**STATED EXERCISE A:** According to the Paranormal Activity article, how long does it take to set up the two-story house at each theatre?
**STATED EXERCISE B:** Rewrite the Paranormal Activity article from "Working closely with" up to and including "is the staircase.", replacing "staircase" with "stairway".
**STATED EXERCISE C:** Continue the Paranormal Activity article from where it stops.

**EXCERPTED PASSAGE:**
┄┄┄┄┄┄┄┄┄┄

Cher Álvarez and Patrick Heusinger, frightened, walk downstairs in a dark room with a flashlight and baseball bat.
Cher Álvarez and Patrick Heusinger in Paranormal Activity. Photo by Kyle Flubacker

Paranormal Activity | Production Management


Paranormal Activity, a new stage play by Levi Holloway, was never going to be simple to tour. A two-story house, layered illusions, automation, over one hundred circuits of set-mounted lighting, and hundreds more props. This wasn’t going to be a case of rolling in a road box and plugging it in. But what makes it even more complex is how this production is structured.

It’s not a commercial tour. It’s a co-production—shared between regional theatres, with no touring crew. That means each city greets the creative team, cast, and stage managers with a new local crew, a new set of constraints, and a narrow window of time to make it all work.

And we do.


A HOUSE BUILT BY MANY HANDS

The central scenic piece of Paranormal Activity is more than a set; it is a character in its own right. As we started the process of planning the build we had the typical tour limitations: it must fit in two semi-trailers. But this time, we also needed to consider a host of practical lighting fixtures and illusions built within the set. Add to that an immense amount of schedule pressure: According to a 2022 Survey of Construction by the US Census Bureau, in 2022 the average home took over 8 months to build. Hudson Scenic Studios (HSS) had less than 3 months to build Paranormal Activity’s two-story house, all while making it capable of being set up at each theatre in 35 hours and taken down in just 16 hours.


Working closely with Scenic Designer Fly Davis, Lighting Designer Anna Watson, and Illusions Designer Chris Fisher, what iF we Productions worked to develop a clear picture and spec of what the set needed to be: how illusions would be concealed, how to be prep for the set electrics to be installed during our first load-in in Chicago, and an outline of how to assemble the house.


Fun Fact: The 2nd floor of the house is actually hanging from the steel grid-iron above the stage. The only physical connection between the two floors is the staircase.


Isometric drawing of a two-story house set with visible framing.
Drawing by Hudson Scenic Studios.

To meet the timeline, HSS created two teams to simultaneously build the first and second floors. The two floors didn’t meet each other until our first stop in Chicago. Through meticulous drawings and 3D modeling, the two floors came together without any major alignment issues. Tyler Metoxen, Technical Director at Chicago Shakespeare, was able to make short work of and fine-tune the transition from first to second floor.


ENGINEERING THE SUPERNATURAL 

The supernatural illusions—imagined by Chris Fisher—required a harmonious interdepartmental collaboration with the scenic design team, HSS, and the team building props at Chicago Shakespeare Theatre and Center Theatre Group. We worked to ensure that information flowed freely to meet deadlines and that every effect was both terrifying and tourable. Working with Fly Davis, she already had the answers for how to visually hide and conceal many of the effects. The end result is seamless integration where the illusions are part of the set rather than layered on top as an afterthought.

┄┄┄┄┄┄┄┄┄┄

**COLLECTED DATA:**

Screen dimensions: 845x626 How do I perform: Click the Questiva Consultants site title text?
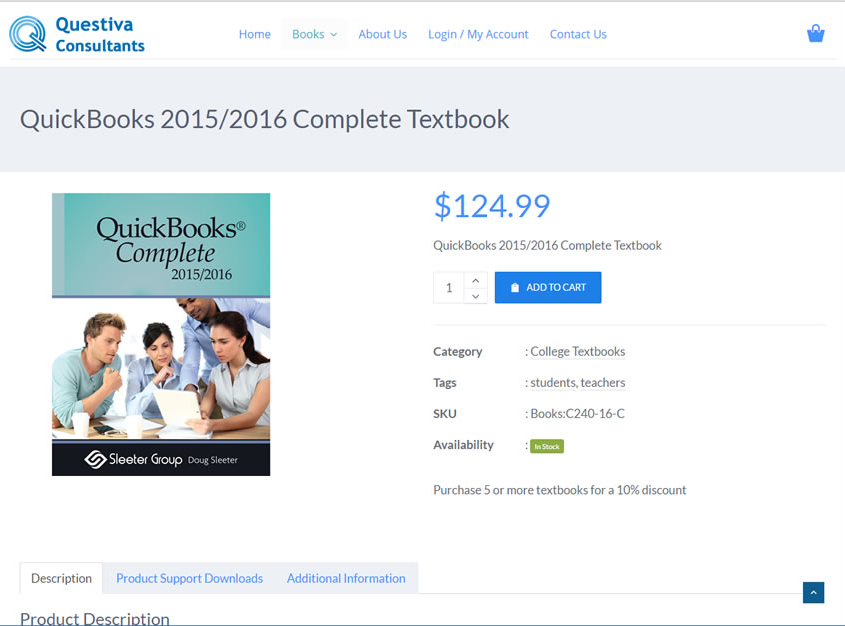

┄┄┄┄┄┄┄┄┄┄

**REPLY A:** 35 hours.

**REPLY B:**
Working closely with Scenic Designer Fly Davis, Lighting Designer Anna Watson, and Illusions Designer Chris Fisher, what iF we Productions worked to develop a clear picture and spec of what the set needed to be: how illusions would be concealed, how to be prep for the set electrics to be installed during our first load-in in Chicago, and an outline of how to assemble the house.


Fun Fact: The 2nd floor of the house is actually hanging from the steel grid-iron above the stage. The only physical connection between the two floors is the stairway.

**REPLY C:**
But seamless integration is one thing in a static shop; it’s another when that set has to fit into two semi-trailers and travel 2,000 miles. At what iF we Productions, we specialize in the 'how' of the move—ensuring that what HSS built in New York and the crew in Chicago fine-tuned—stays just as the creative team intended it to look and perform.

 


THE CO-PRODUCTION CHALLENGE

Unlike a traditional commercial tour, this co-production requires a unique logistical dance across four major institutions: Chicago Shakespeare Theater, Center Theatre Group (LA), Shakespeare Theatre Company (DC), and American Conservatory Theatre (SF). There are four stakeholders to get approval costs; there are four venues to be accommodated equally; and there are four different labor agreements to consider. What would work in one city would need to be adjusted and adapted for the next. This is squarely where we come in: Our job is to bridge the gap between the theatres and ensure that the audience sees the same performance in each city. We work to balance the needs of all four theatre companies in the way the production is built and rehearsed from the beginning.


Managing a co-production of this scale presents a unique hurdle: In every city, we greet a new team of production heads and a new set of venue-specific constraints. Our role at what iF we Productions is to be the constant. We ensure that the technical elements move seamlessly from one local crew to the next, maintaining the standard set in Chicago without missing a beat. But it’s not just about moving scenery. It’s about moving trust, process, and consistency from city to city.



EVOLUTION ON THE ROAD

From a production management perspective, each stop on this project has served a different purpose: Chicago was about building the show. Los Angeles was about learning how the show moved. DC has been about proving what we’ve learned and demonstrating that we’ve fixed things that didn’t go as well as we hoped in LA.


As we prepare to move the show to San Francisco, we are doing what we do best: tracking the details. From mislabeled boxes to scenic pieces vulnerable to damage, every stop is a lesson in refinement. We don't just move shows; we keep moving the bar to make each jump smoother, faster, and more cost-effective, so that the focus stays on telling the story.

Every city teaches us something. This one taught us how to get better at moving the show—not just physically, but collaboratively.


CRITICAL ACCLAIM FROM COAST TO COAST

Our methodical approach to these technical details has yielded extraordinary results:

In Chicago, Chris Jones (Chicago Tribune) wrote, “the show…is in excellent technical shape and cleverly lights (and darkens) the house…to increase the immersive claustrophobia,” and that it “there were more screams, shouts and screeches,” than at a city hall budget meeting. In Los Angeles Charles McNulty (LA Times) called it, "brilliantly pulled off" and "the year's best staged production," noting that scenic and sound elements were "synchronized to produce maximum terror".

 

The production continues in 2026 with performances in Washington D.C. at Shakespeare Theatre Company’s Harmon Hall (Jan. 28-Feb. 7) and in San Francisco at American Conservatory Theater’s Toni Rembi Theatre (Feb. 19- Mar. 15).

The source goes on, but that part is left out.